• _Request_: Copy these lines exactly, beginning with the line that contains "600x448 pixels. Task: Click" and going on through the line that contains "Select the 首页".

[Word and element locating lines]
****************************************
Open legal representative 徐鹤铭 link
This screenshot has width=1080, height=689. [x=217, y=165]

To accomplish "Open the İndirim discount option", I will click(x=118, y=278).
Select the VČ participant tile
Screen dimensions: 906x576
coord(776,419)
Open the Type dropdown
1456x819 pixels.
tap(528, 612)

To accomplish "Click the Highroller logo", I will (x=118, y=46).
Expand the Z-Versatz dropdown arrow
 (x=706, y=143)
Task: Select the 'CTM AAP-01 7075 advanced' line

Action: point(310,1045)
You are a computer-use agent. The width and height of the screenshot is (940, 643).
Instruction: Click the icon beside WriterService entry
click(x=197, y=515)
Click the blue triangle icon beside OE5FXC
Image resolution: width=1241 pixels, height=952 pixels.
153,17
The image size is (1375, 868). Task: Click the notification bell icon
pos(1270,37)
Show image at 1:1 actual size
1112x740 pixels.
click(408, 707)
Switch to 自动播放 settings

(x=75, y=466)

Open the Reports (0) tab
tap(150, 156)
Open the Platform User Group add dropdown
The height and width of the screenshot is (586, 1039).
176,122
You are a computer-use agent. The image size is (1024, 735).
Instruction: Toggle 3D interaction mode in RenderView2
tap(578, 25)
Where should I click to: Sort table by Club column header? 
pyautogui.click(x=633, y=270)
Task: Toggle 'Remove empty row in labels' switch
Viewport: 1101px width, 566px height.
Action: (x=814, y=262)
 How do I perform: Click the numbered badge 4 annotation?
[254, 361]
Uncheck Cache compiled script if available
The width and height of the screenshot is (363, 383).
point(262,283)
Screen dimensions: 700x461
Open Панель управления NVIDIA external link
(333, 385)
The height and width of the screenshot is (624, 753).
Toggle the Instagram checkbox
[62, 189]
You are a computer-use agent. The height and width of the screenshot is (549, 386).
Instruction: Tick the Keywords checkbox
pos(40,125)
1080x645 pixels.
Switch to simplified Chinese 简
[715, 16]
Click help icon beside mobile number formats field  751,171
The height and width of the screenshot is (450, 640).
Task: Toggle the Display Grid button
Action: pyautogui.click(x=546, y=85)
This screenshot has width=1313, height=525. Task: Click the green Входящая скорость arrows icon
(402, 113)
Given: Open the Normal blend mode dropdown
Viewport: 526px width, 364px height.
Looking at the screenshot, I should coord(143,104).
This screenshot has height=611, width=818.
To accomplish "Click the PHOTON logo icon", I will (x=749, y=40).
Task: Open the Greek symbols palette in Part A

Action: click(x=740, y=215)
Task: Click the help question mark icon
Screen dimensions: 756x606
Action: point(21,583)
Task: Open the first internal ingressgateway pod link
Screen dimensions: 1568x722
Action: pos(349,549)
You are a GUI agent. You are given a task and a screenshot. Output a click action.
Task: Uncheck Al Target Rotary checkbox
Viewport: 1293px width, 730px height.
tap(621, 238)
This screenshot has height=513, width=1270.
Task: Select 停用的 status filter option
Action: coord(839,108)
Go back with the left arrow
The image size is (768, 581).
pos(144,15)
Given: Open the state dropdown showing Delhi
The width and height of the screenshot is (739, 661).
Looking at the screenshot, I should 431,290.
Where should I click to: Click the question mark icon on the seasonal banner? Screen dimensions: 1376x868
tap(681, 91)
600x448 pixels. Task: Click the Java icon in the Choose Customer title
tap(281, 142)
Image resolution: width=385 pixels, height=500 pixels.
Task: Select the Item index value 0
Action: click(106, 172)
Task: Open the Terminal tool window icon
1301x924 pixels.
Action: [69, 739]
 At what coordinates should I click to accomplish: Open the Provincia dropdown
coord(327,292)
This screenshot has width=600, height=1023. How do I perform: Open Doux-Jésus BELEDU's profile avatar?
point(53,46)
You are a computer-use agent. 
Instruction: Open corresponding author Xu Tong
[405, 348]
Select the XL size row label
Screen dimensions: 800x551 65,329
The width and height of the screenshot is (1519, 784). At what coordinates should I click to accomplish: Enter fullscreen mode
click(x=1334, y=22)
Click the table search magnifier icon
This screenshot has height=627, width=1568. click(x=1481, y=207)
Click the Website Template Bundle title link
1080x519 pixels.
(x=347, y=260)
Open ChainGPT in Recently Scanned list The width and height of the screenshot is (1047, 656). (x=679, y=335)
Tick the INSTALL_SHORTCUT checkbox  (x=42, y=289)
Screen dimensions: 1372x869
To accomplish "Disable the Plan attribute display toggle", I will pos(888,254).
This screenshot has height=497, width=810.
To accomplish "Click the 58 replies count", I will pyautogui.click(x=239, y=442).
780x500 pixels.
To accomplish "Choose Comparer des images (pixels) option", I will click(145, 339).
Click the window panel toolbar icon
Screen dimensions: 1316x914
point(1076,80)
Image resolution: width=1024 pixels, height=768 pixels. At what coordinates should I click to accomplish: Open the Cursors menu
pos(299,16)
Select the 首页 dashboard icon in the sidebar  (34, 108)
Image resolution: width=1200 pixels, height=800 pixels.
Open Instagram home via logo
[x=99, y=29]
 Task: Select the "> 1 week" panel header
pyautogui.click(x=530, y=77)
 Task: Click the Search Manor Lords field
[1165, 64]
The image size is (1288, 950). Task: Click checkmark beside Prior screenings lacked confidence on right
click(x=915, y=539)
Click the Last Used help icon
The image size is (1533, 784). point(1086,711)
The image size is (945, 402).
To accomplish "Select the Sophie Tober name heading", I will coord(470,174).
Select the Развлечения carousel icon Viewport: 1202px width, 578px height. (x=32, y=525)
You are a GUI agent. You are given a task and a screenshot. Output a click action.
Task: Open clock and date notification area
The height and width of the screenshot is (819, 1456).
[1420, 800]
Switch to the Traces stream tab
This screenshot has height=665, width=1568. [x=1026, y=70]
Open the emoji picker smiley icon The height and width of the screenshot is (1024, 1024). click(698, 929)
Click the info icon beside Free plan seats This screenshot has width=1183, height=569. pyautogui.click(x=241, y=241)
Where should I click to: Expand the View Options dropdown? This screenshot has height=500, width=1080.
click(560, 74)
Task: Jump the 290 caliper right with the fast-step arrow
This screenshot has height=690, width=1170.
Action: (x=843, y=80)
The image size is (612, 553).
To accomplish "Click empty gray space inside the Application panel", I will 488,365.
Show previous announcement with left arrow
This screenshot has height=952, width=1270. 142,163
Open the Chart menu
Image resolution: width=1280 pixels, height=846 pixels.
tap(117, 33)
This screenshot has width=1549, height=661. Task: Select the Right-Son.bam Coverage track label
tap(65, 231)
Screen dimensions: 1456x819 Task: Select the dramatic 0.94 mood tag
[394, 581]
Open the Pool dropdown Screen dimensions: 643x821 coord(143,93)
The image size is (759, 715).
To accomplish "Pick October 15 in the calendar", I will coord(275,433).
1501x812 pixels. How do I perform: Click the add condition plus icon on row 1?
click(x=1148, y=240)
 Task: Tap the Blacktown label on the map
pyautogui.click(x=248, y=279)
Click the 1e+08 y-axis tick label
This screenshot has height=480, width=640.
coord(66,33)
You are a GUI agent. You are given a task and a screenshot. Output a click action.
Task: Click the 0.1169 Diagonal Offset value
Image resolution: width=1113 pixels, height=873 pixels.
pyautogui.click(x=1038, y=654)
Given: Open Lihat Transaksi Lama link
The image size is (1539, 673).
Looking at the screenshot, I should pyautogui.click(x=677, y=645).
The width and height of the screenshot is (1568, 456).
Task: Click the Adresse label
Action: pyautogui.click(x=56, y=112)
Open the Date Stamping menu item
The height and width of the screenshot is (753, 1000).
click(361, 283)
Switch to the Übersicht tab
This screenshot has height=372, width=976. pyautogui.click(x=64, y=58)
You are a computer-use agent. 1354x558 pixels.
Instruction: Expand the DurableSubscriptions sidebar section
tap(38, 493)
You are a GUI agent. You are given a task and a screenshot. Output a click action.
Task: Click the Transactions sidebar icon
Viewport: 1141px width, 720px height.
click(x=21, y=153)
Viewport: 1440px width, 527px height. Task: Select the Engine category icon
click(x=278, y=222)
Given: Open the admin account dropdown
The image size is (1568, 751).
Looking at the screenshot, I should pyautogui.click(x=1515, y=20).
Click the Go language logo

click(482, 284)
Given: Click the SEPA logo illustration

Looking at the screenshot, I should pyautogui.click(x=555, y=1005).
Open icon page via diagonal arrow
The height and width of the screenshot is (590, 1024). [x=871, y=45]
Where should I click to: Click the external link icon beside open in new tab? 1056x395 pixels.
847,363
****************************************
• _Task answer_:
600x448 pixels. Task: Click the Java icon in the Choose Customer title
tap(281, 142)
Image resolution: width=385 pixels, height=500 pixels.
Task: Select the Item index value 0
Action: click(106, 172)
Task: Open the Terminal tool window icon
1301x924 pixels.
Action: [69, 739]
 At what coordinates should I click to accomplish: Open the Provincia dropdown
coord(327,292)
This screenshot has width=600, height=1023. How do I perform: Open Doux-Jésus BELEDU's profile avatar?
point(53,46)
You are a computer-use agent. 
Instruction: Open corresponding author Xu Tong
[405, 348]
Select the XL size row label
Screen dimensions: 800x551 65,329
The width and height of the screenshot is (1519, 784). At what coordinates should I click to accomplish: Enter fullscreen mode
click(x=1334, y=22)
Click the table search magnifier icon
This screenshot has height=627, width=1568. click(x=1481, y=207)
Click the Website Template Bundle title link
1080x519 pixels.
(x=347, y=260)
Open ChainGPT in Recently Scanned list The width and height of the screenshot is (1047, 656). (x=679, y=335)
Tick the INSTALL_SHORTCUT checkbox  (x=42, y=289)
Screen dimensions: 1372x869
To accomplish "Disable the Plan attribute display toggle", I will pos(888,254).
This screenshot has height=497, width=810.
To accomplish "Click the 58 replies count", I will pyautogui.click(x=239, y=442).
780x500 pixels.
To accomplish "Choose Comparer des images (pixels) option", I will click(145, 339).
Click the window panel toolbar icon
Screen dimensions: 1316x914
point(1076,80)
Image resolution: width=1024 pixels, height=768 pixels. At what coordinates should I click to accomplish: Open the Cursors menu
pos(299,16)
Select the 首页 dashboard icon in the sidebar  (34, 108)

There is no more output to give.